## EXERCISE REQUIREMENTS
Two lines below mark the span: the one containing "Task: Select the Ice" and the one containing "Task: Click the up". Set down both, plus every line between, exactly as they stand, and nothing else.

:: DATA FOR THIS EXERCISE ::

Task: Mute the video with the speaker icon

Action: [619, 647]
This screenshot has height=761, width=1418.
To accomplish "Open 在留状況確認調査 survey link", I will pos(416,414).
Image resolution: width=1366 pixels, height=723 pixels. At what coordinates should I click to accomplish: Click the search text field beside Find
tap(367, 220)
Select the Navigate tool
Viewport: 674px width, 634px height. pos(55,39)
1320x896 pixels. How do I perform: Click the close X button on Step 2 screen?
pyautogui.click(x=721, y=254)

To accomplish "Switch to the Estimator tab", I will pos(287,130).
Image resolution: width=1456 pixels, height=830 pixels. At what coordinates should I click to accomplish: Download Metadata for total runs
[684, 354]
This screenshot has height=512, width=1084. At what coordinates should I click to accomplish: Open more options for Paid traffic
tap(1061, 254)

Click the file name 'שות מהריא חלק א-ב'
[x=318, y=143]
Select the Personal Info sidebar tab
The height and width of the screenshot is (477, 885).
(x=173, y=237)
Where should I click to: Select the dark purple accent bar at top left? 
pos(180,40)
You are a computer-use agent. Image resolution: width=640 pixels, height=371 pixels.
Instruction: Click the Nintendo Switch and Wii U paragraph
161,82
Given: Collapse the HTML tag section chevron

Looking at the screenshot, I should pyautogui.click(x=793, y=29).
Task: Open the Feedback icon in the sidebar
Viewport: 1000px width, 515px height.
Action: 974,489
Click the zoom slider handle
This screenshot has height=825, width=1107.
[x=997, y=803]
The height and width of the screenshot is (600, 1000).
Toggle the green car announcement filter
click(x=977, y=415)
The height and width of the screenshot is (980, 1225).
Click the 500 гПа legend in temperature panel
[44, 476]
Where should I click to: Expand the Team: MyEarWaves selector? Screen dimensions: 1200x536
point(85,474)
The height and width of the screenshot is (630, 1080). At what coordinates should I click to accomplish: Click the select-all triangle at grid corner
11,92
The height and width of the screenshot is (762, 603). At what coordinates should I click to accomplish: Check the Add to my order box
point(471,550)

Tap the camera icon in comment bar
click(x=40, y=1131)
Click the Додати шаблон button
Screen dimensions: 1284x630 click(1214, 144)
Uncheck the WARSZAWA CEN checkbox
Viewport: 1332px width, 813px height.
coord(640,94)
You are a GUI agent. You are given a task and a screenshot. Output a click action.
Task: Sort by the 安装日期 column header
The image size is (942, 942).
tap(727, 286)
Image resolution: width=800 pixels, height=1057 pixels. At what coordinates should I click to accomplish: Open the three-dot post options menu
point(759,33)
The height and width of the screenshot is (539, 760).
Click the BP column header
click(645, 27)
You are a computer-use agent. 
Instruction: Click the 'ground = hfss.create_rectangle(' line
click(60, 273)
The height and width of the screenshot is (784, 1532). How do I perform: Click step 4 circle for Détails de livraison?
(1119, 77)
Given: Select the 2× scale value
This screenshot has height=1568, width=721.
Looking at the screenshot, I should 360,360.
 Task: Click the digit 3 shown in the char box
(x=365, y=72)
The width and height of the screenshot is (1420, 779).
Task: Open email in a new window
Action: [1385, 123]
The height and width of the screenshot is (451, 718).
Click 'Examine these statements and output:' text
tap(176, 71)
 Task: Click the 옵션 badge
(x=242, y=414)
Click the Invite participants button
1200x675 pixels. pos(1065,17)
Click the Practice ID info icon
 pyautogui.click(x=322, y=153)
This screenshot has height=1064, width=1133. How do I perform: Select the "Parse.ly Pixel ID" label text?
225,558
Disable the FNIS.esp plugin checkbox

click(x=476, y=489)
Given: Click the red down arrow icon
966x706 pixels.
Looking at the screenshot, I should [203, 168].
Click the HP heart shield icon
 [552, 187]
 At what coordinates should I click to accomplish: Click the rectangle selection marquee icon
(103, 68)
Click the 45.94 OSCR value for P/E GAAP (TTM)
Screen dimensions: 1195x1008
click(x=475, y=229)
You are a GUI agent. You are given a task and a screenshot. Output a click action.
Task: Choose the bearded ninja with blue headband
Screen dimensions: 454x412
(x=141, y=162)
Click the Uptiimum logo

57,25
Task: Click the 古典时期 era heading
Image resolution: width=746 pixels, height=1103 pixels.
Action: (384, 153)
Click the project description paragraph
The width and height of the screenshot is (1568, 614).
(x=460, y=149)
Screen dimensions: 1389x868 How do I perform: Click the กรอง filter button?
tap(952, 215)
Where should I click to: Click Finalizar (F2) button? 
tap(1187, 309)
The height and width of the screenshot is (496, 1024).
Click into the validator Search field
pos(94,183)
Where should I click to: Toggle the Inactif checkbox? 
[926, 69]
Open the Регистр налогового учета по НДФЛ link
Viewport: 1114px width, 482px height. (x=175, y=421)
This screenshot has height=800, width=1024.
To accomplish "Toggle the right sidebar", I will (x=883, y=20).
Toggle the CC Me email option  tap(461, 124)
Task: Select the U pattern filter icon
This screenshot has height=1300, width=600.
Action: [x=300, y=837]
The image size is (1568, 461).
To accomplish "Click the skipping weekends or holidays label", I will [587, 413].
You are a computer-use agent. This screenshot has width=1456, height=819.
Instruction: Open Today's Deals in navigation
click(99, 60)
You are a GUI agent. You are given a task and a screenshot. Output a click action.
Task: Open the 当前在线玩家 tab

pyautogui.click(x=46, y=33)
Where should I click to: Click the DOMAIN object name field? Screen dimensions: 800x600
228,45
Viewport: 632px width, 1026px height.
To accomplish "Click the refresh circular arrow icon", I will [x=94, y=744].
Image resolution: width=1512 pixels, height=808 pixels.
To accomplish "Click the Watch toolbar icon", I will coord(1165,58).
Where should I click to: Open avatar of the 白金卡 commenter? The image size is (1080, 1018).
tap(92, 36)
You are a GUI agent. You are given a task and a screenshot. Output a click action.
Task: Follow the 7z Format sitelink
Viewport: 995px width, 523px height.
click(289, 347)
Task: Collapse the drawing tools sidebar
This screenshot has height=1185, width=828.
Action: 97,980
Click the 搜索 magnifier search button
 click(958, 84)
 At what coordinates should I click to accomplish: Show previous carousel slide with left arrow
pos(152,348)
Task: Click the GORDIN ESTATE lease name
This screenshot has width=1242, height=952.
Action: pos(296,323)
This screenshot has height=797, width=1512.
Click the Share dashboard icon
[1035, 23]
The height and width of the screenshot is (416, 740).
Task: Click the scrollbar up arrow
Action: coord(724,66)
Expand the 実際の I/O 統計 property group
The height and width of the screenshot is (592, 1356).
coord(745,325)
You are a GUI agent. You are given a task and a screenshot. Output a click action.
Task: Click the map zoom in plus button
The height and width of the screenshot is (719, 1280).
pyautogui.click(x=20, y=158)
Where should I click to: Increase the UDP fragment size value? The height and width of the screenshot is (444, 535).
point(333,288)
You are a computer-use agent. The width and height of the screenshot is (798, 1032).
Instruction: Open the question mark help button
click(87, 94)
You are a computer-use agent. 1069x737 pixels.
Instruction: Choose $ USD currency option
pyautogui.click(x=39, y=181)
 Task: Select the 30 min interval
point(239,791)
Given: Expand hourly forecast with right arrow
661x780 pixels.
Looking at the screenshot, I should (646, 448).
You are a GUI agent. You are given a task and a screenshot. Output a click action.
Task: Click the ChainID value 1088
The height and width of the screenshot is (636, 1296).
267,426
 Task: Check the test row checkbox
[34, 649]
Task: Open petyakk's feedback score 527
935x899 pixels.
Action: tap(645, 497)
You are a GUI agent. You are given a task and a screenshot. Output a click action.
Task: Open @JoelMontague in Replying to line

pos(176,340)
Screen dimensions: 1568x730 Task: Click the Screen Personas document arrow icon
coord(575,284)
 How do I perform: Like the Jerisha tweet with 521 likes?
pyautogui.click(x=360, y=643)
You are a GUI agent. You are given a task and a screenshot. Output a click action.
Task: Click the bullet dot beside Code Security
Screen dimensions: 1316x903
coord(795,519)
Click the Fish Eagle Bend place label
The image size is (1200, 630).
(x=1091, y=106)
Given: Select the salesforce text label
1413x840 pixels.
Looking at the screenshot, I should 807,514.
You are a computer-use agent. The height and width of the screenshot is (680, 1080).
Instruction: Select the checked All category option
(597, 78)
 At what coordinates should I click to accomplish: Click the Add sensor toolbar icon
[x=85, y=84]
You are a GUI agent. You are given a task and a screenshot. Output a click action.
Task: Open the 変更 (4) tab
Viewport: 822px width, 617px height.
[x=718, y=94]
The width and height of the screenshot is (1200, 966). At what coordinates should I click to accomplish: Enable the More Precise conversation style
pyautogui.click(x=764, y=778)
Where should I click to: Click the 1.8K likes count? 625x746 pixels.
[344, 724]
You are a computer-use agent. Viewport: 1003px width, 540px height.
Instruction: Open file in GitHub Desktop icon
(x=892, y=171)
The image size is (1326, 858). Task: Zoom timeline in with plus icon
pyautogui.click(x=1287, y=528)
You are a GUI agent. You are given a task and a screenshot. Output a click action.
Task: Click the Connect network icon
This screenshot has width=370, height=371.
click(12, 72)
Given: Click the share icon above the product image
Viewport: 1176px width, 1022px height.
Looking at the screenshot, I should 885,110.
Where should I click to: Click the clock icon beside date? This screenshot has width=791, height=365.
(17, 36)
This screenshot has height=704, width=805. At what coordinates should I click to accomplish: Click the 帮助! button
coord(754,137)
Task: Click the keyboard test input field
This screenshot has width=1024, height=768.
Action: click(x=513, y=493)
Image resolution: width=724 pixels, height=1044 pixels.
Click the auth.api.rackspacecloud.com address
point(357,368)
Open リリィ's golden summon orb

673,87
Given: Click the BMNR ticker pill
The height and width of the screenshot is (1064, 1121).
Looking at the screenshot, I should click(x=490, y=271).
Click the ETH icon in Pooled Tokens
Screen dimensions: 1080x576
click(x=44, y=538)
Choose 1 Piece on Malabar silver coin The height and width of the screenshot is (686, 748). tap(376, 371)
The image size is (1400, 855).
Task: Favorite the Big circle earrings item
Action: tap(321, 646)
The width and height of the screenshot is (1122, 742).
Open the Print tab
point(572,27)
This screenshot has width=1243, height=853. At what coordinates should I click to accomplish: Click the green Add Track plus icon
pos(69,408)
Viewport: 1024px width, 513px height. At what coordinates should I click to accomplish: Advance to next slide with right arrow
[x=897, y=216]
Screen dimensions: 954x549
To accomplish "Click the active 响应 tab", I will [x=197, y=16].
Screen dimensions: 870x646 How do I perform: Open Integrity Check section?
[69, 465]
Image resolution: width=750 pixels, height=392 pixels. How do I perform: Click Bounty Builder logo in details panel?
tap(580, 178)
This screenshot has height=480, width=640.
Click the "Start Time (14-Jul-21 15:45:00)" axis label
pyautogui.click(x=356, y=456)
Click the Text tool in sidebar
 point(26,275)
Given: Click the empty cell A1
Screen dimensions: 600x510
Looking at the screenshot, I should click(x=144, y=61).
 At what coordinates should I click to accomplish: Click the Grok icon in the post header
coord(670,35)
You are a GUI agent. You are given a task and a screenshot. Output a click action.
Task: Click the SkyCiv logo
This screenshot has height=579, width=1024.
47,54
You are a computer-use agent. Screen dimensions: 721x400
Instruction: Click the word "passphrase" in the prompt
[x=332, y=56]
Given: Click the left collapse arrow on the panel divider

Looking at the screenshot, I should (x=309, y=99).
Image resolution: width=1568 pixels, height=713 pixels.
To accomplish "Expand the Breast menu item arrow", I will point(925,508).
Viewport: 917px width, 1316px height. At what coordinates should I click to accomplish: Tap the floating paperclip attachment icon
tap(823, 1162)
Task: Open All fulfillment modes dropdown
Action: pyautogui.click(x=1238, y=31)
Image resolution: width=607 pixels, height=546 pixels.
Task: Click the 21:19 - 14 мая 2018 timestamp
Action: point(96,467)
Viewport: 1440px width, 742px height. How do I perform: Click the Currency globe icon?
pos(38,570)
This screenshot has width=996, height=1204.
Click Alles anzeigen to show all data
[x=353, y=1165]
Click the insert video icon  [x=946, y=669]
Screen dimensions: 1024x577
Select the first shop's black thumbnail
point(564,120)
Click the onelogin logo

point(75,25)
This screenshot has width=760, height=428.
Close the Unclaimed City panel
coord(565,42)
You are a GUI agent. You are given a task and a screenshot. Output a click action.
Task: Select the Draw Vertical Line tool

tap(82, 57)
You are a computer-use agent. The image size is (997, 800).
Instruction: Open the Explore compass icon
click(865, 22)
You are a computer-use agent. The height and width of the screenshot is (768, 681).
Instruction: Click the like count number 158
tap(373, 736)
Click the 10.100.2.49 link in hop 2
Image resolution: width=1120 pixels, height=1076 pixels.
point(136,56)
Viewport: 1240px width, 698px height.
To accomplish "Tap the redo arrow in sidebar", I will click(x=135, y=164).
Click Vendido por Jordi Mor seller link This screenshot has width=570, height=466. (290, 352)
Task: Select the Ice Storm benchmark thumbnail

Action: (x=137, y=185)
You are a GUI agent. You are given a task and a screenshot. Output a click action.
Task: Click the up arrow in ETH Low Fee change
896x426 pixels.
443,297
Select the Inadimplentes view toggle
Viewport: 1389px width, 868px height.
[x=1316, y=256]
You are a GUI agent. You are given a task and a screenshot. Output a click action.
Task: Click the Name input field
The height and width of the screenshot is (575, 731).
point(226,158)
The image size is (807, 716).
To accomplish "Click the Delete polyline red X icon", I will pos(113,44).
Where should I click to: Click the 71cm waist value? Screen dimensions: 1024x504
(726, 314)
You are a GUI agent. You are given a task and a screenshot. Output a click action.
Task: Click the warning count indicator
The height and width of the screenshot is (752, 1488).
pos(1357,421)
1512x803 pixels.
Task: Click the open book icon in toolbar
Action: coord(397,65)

:::

## SOLVED PROBLEM
Task: Select the Ice Storm benchmark thumbnail

Action: (x=137, y=185)
You are a GUI agent. You are given a task and a screenshot. Output a click action.
Task: Click the up arrow in ETH Low Fee change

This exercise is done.